→ Entries from a data source:
········

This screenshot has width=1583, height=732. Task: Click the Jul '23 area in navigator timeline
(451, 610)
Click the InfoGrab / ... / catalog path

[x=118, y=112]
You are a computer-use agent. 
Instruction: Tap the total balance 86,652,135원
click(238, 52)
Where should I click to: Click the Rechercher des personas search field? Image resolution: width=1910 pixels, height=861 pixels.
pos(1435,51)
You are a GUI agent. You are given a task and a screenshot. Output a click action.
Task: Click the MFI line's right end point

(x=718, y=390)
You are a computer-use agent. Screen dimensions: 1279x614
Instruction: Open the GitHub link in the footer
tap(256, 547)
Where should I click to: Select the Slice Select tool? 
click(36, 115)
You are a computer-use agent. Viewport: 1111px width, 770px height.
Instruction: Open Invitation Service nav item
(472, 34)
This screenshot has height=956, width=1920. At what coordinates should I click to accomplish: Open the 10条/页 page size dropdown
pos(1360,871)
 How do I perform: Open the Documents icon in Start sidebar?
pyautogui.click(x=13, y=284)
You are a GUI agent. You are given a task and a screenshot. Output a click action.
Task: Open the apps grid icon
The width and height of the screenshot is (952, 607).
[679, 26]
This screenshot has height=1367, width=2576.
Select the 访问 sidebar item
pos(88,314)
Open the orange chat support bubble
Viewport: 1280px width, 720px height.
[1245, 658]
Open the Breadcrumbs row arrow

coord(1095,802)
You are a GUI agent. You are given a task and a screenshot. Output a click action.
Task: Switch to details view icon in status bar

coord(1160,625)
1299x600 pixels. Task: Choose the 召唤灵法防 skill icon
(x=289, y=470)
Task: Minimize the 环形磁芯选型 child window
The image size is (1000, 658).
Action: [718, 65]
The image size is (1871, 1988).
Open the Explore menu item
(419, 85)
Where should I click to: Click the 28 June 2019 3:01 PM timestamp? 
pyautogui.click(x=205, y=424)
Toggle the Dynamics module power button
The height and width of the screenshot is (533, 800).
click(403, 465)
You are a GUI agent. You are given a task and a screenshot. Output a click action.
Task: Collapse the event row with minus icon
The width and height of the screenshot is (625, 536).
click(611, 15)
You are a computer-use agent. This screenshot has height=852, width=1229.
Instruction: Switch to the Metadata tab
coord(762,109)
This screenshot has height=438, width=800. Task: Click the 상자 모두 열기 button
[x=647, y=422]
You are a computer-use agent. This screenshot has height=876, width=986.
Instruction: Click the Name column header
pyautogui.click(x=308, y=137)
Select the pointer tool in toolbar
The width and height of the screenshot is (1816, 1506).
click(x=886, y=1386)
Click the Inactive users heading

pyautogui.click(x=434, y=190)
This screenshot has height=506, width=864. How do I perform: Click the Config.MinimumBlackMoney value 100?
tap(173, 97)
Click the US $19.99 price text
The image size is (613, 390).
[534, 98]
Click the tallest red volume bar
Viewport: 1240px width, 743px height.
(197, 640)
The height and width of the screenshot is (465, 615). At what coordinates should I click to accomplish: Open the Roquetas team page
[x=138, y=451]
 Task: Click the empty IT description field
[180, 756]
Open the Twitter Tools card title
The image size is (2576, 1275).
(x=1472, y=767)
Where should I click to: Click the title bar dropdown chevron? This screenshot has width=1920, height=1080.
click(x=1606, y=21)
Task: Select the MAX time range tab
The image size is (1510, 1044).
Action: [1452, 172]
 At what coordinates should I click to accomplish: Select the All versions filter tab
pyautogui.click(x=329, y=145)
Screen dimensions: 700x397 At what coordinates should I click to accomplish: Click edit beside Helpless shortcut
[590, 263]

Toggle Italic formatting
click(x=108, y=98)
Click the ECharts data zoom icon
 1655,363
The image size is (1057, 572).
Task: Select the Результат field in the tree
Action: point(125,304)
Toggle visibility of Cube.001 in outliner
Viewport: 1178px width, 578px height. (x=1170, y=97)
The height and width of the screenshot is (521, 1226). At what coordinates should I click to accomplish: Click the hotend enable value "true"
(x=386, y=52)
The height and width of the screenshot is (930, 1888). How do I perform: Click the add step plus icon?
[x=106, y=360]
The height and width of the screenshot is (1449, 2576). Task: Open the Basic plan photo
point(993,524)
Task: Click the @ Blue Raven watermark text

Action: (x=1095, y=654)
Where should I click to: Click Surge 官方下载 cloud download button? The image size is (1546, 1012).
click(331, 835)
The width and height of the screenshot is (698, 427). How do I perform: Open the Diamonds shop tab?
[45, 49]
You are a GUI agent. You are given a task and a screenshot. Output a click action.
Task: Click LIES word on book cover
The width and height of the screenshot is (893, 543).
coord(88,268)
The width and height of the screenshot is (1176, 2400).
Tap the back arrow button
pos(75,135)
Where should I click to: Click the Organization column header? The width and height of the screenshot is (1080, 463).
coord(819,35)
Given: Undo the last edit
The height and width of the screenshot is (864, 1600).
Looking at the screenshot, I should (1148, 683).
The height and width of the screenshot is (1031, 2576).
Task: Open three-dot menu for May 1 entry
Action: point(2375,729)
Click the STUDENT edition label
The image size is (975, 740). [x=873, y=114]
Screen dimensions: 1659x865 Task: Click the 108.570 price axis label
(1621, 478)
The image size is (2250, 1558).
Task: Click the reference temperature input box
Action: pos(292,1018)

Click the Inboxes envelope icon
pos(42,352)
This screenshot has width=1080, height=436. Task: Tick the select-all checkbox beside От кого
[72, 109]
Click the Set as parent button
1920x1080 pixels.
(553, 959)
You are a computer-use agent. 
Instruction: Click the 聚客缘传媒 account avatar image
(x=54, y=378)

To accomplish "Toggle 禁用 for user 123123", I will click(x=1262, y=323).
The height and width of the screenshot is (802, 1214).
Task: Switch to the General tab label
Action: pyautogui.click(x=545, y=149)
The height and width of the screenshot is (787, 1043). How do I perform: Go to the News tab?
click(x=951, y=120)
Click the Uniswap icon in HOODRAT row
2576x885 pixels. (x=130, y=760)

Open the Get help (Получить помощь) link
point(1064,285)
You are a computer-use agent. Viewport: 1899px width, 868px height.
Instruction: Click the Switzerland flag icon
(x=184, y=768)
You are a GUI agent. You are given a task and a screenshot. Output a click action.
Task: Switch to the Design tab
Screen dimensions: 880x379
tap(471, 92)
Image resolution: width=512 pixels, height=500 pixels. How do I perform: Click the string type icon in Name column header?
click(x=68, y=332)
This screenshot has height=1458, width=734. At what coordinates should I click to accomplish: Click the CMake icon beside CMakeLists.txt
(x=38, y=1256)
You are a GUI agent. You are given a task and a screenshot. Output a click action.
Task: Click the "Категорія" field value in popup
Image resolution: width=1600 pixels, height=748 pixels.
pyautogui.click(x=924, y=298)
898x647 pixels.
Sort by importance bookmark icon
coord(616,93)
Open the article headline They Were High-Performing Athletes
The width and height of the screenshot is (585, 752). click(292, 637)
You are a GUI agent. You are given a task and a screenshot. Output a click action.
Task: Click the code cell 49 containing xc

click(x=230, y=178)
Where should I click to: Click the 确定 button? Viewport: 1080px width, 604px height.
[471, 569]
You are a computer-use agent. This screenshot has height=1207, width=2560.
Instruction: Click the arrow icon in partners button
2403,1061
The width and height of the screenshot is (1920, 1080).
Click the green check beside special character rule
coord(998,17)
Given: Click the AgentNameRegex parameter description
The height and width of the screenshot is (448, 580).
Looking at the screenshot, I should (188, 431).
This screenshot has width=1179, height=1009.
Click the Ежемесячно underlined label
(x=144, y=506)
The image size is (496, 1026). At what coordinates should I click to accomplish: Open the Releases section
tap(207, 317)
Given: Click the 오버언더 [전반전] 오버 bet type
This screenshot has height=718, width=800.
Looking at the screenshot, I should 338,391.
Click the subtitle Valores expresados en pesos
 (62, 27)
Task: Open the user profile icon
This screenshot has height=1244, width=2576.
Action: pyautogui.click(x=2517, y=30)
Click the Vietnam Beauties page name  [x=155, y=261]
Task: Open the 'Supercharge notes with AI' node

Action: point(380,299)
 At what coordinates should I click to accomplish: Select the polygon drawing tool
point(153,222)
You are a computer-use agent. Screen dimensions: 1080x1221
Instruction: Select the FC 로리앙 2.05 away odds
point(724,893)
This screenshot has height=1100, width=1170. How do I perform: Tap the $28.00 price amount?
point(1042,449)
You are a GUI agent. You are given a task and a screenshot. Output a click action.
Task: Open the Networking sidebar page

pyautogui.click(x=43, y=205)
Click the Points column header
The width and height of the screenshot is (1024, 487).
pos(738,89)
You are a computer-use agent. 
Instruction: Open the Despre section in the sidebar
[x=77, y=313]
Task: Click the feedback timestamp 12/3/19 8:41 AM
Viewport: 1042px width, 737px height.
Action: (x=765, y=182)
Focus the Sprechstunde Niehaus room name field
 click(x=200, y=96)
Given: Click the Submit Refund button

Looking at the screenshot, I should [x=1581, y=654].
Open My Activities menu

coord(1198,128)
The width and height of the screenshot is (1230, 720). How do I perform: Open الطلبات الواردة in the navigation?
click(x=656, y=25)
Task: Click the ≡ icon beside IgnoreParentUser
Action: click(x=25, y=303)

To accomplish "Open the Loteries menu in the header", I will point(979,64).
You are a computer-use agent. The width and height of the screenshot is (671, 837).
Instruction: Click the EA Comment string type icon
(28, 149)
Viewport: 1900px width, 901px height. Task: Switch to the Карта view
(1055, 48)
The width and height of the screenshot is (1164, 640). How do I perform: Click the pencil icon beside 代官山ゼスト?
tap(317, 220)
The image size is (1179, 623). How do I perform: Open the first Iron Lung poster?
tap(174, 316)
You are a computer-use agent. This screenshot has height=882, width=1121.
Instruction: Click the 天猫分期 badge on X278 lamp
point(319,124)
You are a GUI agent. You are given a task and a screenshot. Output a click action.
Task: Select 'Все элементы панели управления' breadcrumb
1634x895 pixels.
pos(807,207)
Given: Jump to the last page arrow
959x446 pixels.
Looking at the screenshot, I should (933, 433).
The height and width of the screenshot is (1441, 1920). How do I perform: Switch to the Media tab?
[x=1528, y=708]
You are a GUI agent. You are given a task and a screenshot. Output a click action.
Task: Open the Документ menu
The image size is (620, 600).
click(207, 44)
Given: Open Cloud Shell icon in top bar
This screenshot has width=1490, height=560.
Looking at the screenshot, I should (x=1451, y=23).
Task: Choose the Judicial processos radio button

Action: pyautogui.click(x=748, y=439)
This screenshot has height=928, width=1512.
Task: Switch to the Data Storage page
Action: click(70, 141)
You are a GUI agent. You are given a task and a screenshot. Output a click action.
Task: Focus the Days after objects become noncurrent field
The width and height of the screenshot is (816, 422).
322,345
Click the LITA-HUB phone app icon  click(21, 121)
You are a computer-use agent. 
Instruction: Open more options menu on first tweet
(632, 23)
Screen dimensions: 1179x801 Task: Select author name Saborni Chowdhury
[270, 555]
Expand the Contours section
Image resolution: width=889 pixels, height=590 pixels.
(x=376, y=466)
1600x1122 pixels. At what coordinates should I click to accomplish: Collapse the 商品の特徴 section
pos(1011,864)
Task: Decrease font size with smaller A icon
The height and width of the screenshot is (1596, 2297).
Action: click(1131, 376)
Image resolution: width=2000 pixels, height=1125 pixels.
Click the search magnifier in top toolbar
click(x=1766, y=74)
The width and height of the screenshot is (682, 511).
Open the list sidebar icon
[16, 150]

········

Write out the entries as a numbered list, from the first line through the line containing "pos(1435,51)", with both ends included and blank lines omitted.

1. This screenshot has width=1583, height=732. Task: Click the Jul '23 area in navigator timeline
2. (451, 610)
3. Click the InfoGrab / ... / catalog path
4. [x=118, y=112]
5. You are a computer-use agent. 
6. Instruction: Tap the total balance 86,652,135원
7. click(238, 52)
8. Where should I click to: Click the Rechercher des personas search field? Image resolution: width=1910 pixels, height=861 pixels.
9. pos(1435,51)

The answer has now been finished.